Quorum with Conflict Detection

from typing import Dict, Set
import hashlib

@dataclass
class VectorClock:
    """Vector clock for detecting concurrent writes"""
    clocks: Dict[int, int]  # replica_id -> counter

    def increment(self, replica_id: int):
        """Increment counter for this replica"""
        self.clocks[replica_id] = self.clocks.get(replica_id, 0) + 1

    def merge(self, other: 'VectorClock'):
        """Merge with another vector clock (take max of each)"""
        for replica_id, count in other.clocks.items():
            self.clocks[replica_id] = max(
                self.clocks.get(replica_id, 0),
                count
            )

    def is_concurrent(self, other: 'VectorClock') -> bool:
        """Check if two writes are concurrent (neither causally before)"""
        self_before = False
        other_before = False

        all_replicas = set(self.clocks.keys()) | set(other.clocks.keys())

        for replica_id in all_replicas:
            self_count = self.clocks.get(replica_id, 0)
            other_count = other.clocks.get(replica_id, 0)

            if self_count < other_count:
                other_before = True
            elif self_count > other_count:
                self_before = True

        # Concurrent if both are partially before each other
        return self_before and other_before

@dataclass
class VersionedValueWithVector:
    """Value with vector clock for conflict detection"""
    value: Any
    vector_clock: VectorClock

class QuorumStoreWithConflicts(QuorumStore):
    """Quorum store that detects and handles concurrent writes"""

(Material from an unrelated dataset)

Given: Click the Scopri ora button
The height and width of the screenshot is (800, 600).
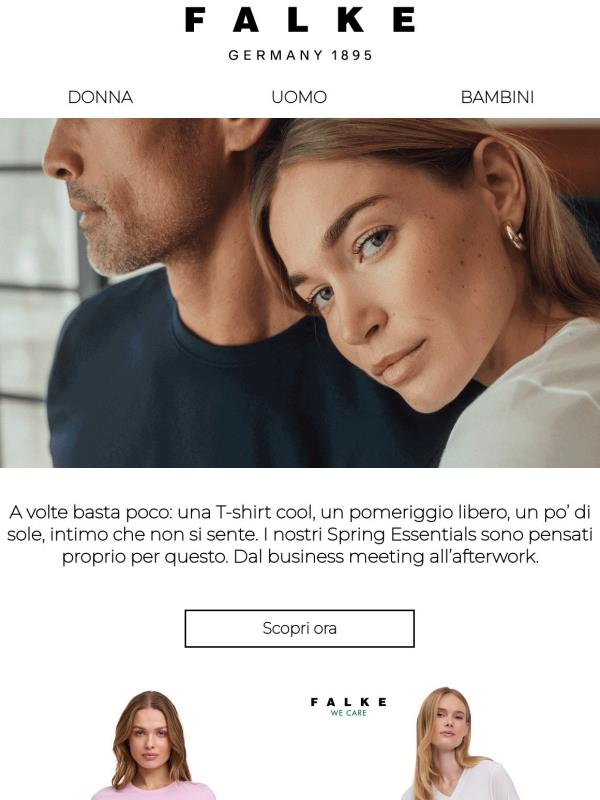Looking at the screenshot, I should (x=299, y=628).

    def read_with_conflicts(self, key: str) -> Tuple[List[Any], bool]:
        """
        Read from quorum, detecting conflicts
        Returns (list of values, success)
        - Single value if no conflict
        - Multiple values if concurrent writes detected
        """
        print(f"\n=== READ WITH CONFLICT DETECTION: key={key} ===")

        responses: List[VersionedValueWithVector] = []

        for i, replica in enumerate(self.replicas):
            if self.replica_available[i] and key in replica:
                responses.append(replica[key])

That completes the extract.